» WORK INSTRUCTION: Pictures must not appear in the copy. Restate exactly the lines below from the one with "Click top-right PC・ケータイへ送る button" through the one with "Given: Click the Программное", inclusive.

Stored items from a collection
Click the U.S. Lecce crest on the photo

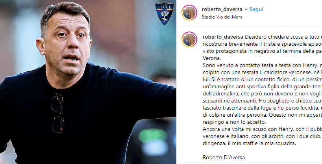(x=165, y=14)
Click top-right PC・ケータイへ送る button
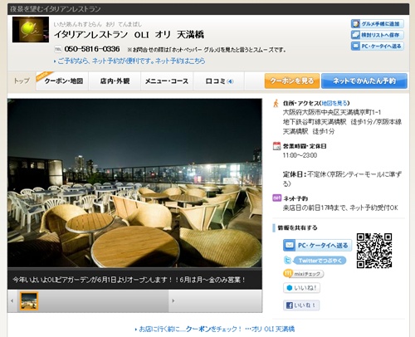This screenshot has width=415, height=337. pos(378,46)
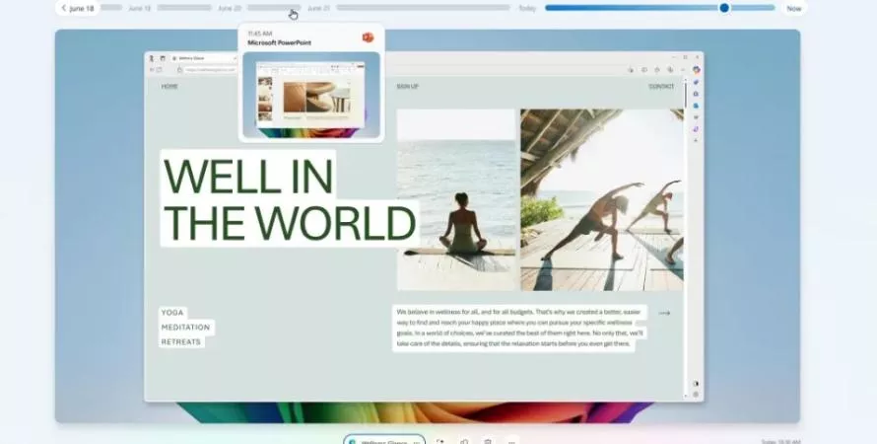Select the YOGA category label
Screen dimensions: 877x444
click(x=172, y=313)
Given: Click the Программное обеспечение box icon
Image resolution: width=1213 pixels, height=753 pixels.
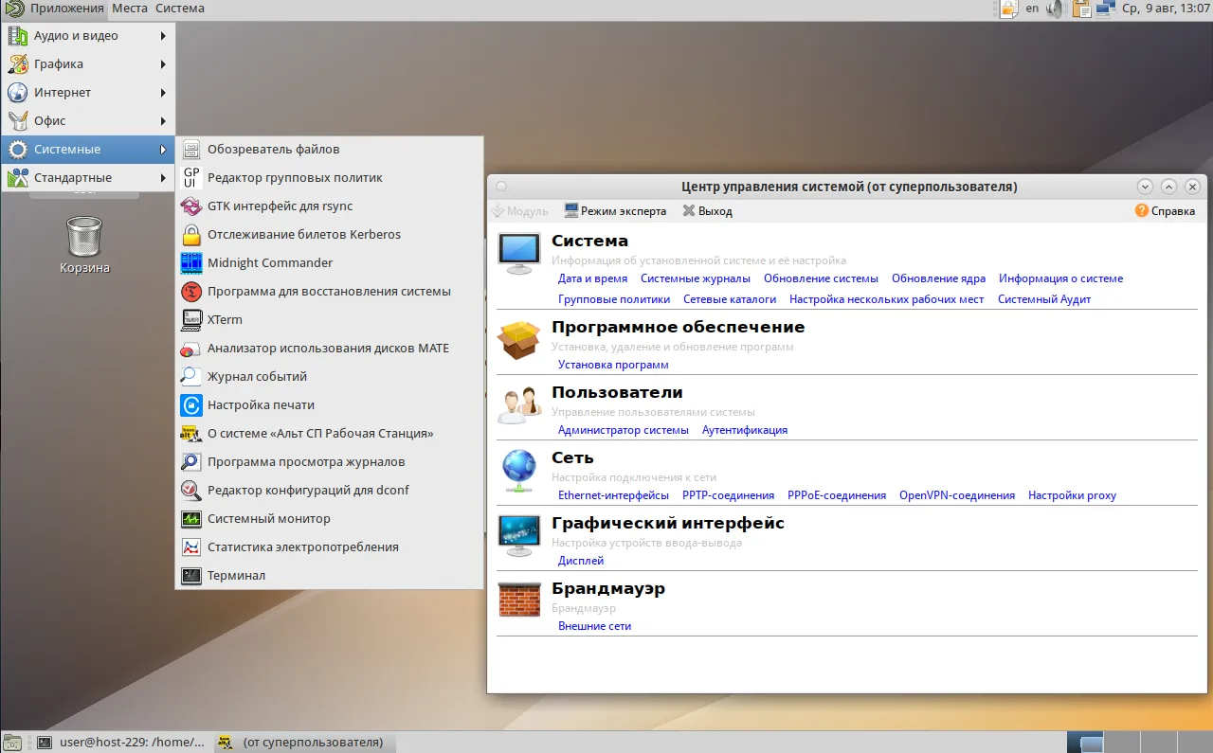Looking at the screenshot, I should click(x=518, y=339).
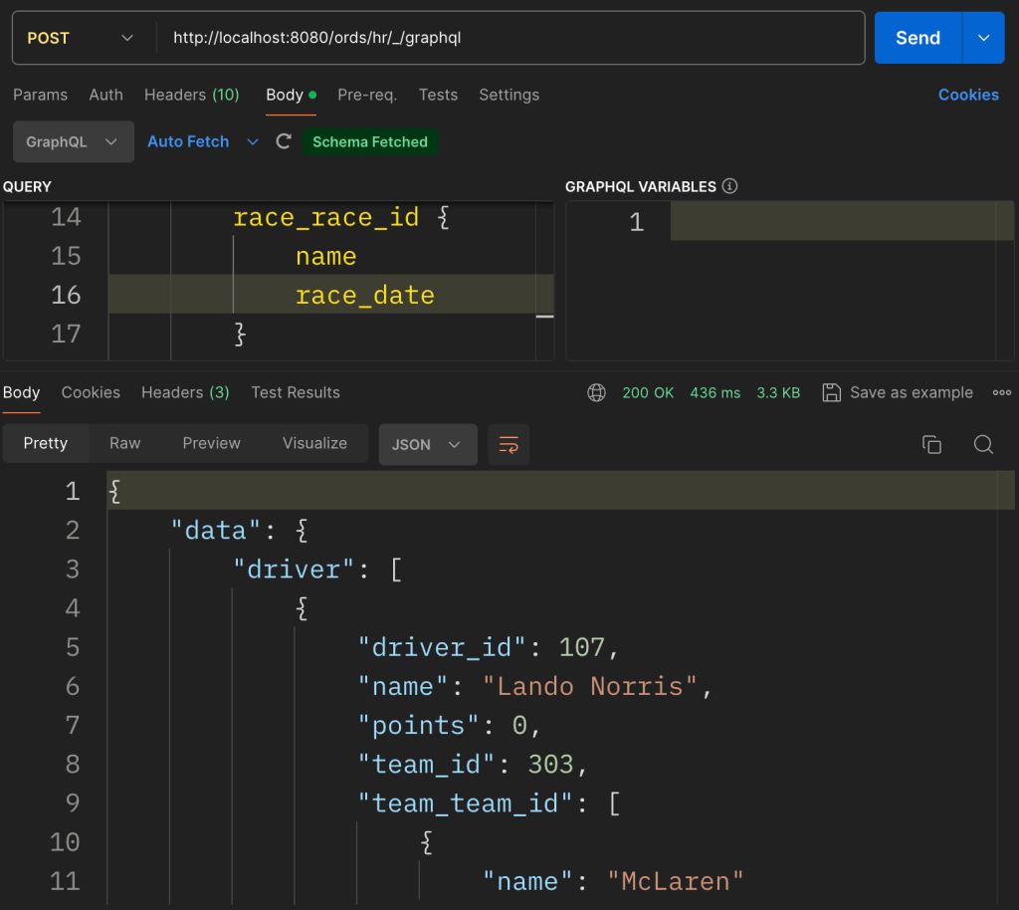This screenshot has width=1019, height=910.
Task: Open the JSON format dropdown
Action: (427, 444)
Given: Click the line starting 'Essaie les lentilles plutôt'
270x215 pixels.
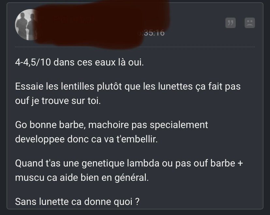Looking at the screenshot, I should (128, 86).
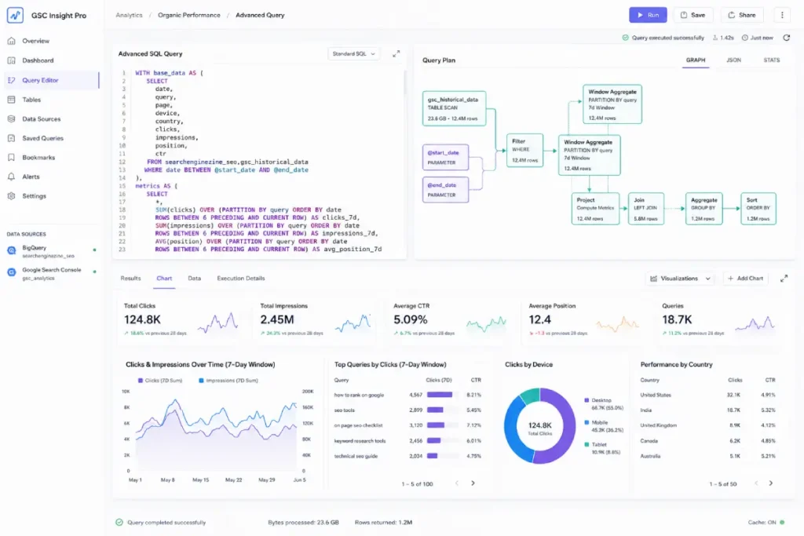
Task: Click the refresh icon beside Just now
Action: 786,38
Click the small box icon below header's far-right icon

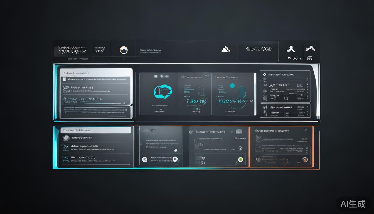point(309,58)
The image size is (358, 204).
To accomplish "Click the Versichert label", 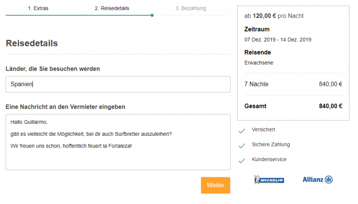I will click(263, 130).
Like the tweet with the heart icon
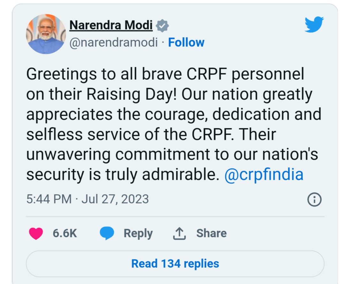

» WRITTEN RESPONSE:
Click top-right PC・ケータイへ送る button
This screenshot has width=415, height=337. pos(378,46)
Select the YOGA category label
Screen dimensions: 877x444
click(x=172, y=313)
Given: Click the Программное обеспечение box icon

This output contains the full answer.